> [Exercise details]: Exactly the lines from the line containing "Expand order #14484 details arrow" through the final line of the entries below must be returned, and only those, without pictures.

> [Recorded information]:
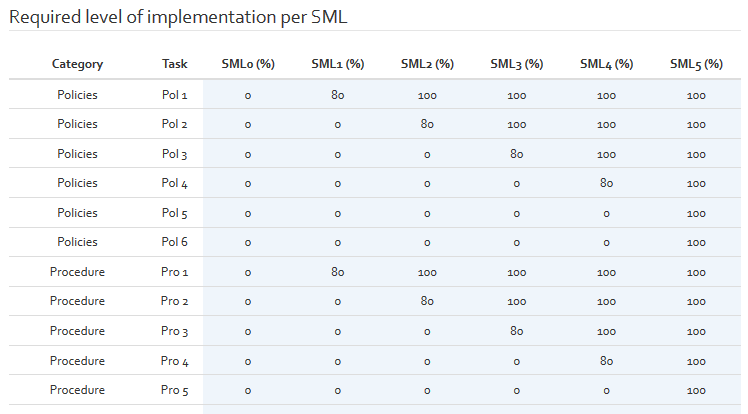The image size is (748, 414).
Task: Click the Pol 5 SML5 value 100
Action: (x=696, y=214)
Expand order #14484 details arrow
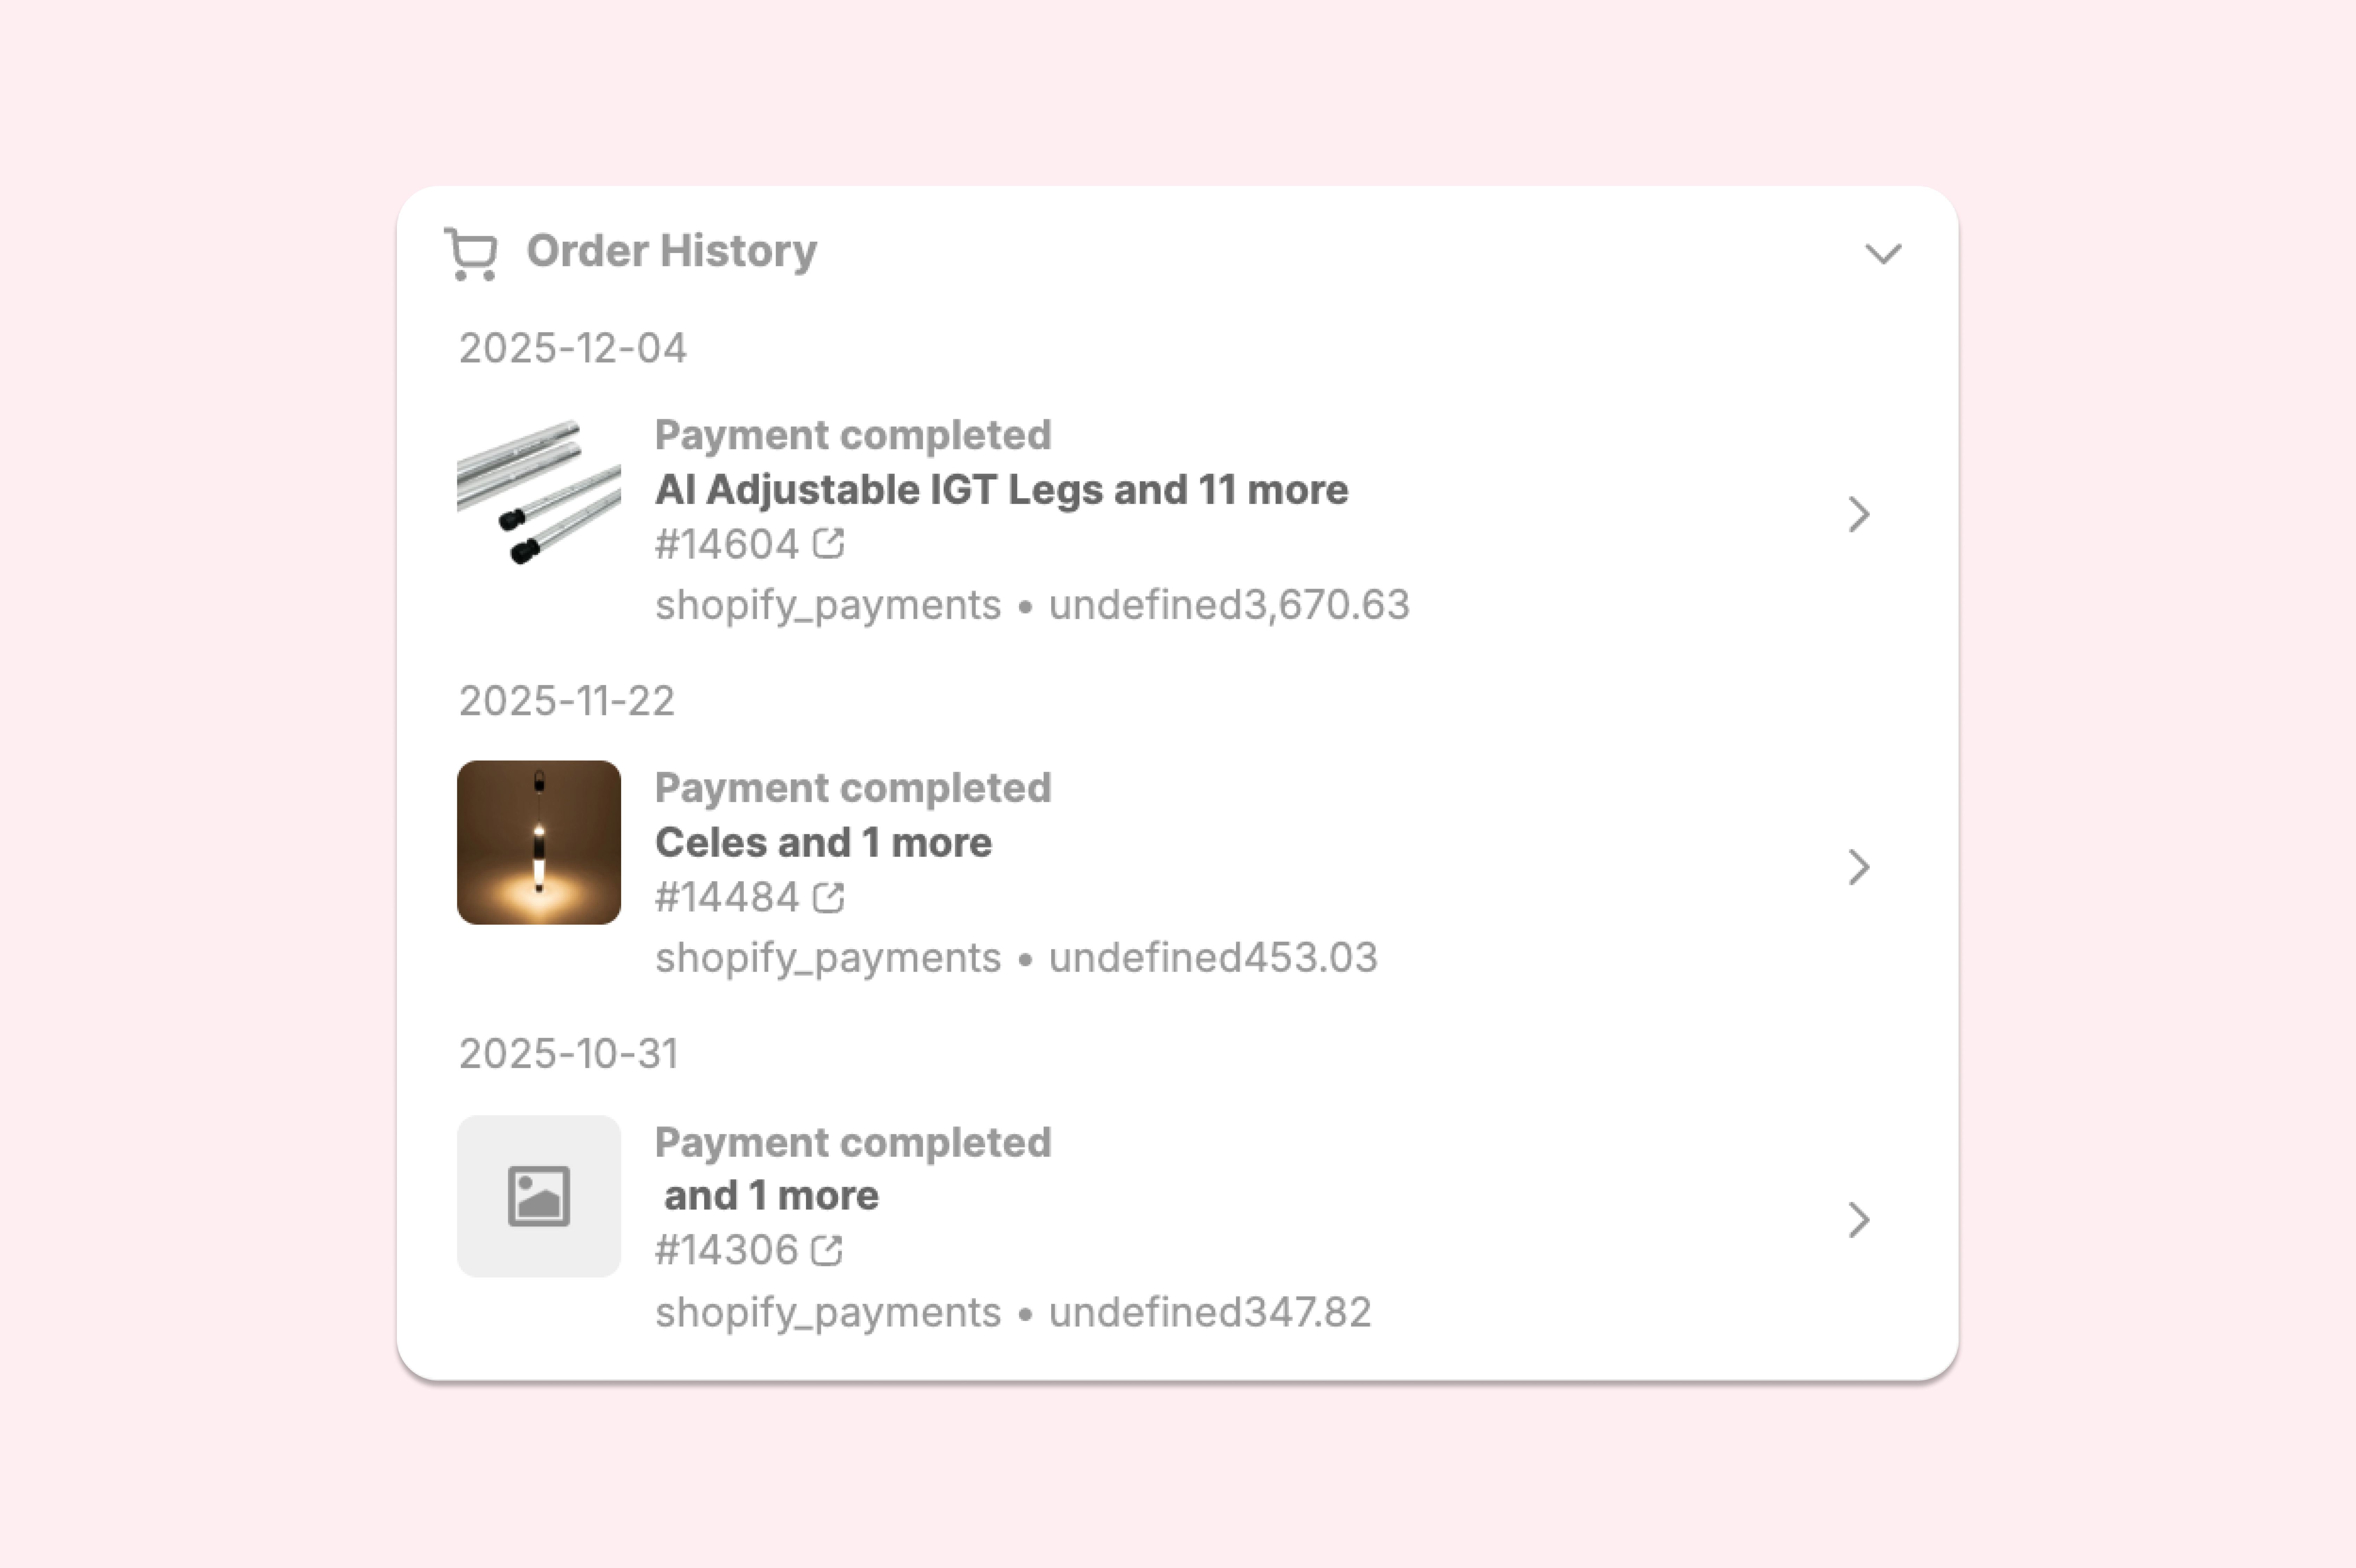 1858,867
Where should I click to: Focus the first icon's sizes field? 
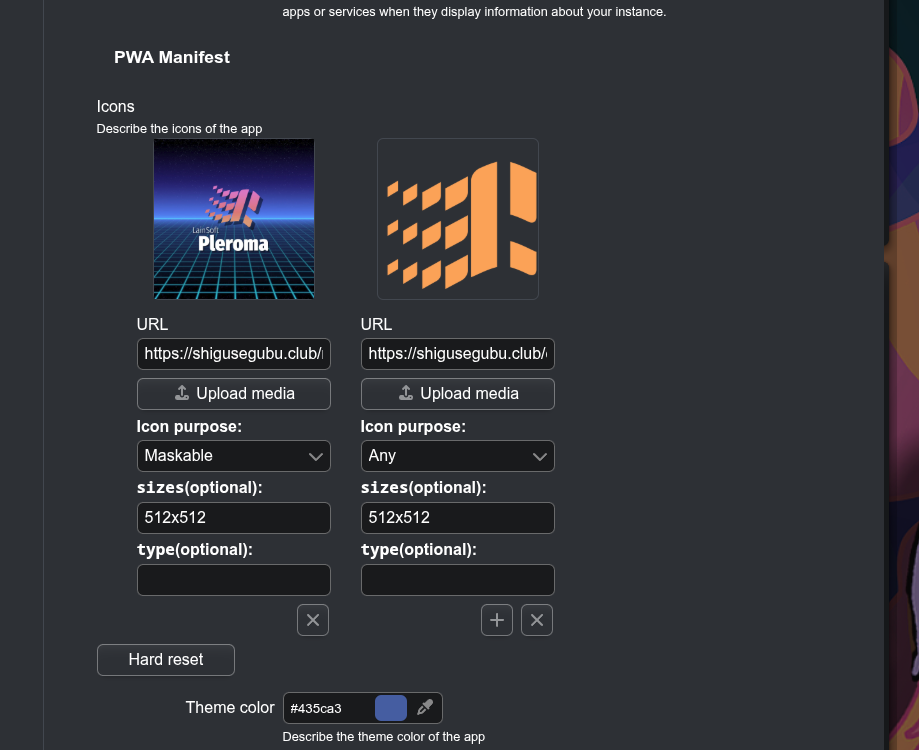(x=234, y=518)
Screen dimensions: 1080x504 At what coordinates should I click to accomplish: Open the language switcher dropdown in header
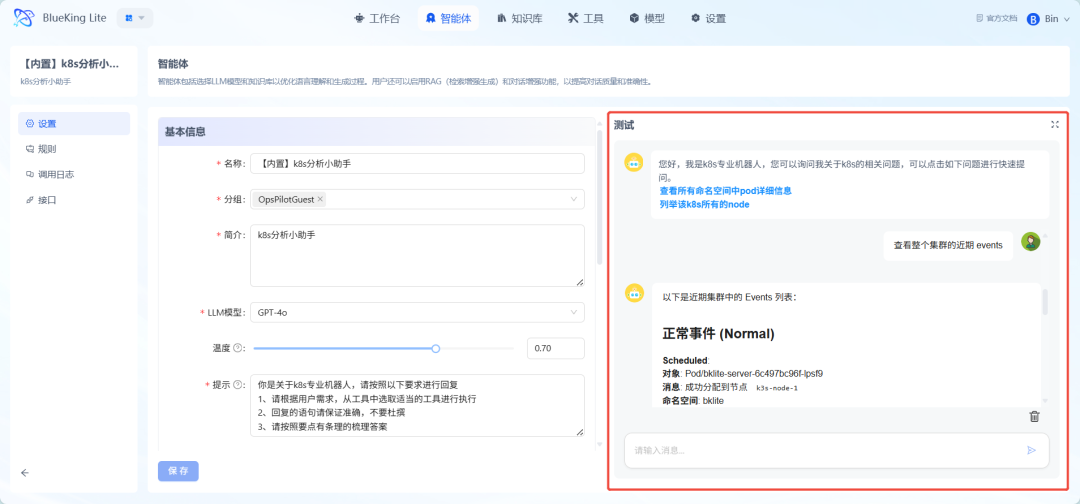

> [Output for this exercise]:
Expand order #14484 details arrow
 1858,867
Where should I click to: Focus the first icon's sizes field? 
(x=234, y=518)
Screen dimensions: 1080x504 At what coordinates should I click to accomplish: Open the language switcher dropdown in header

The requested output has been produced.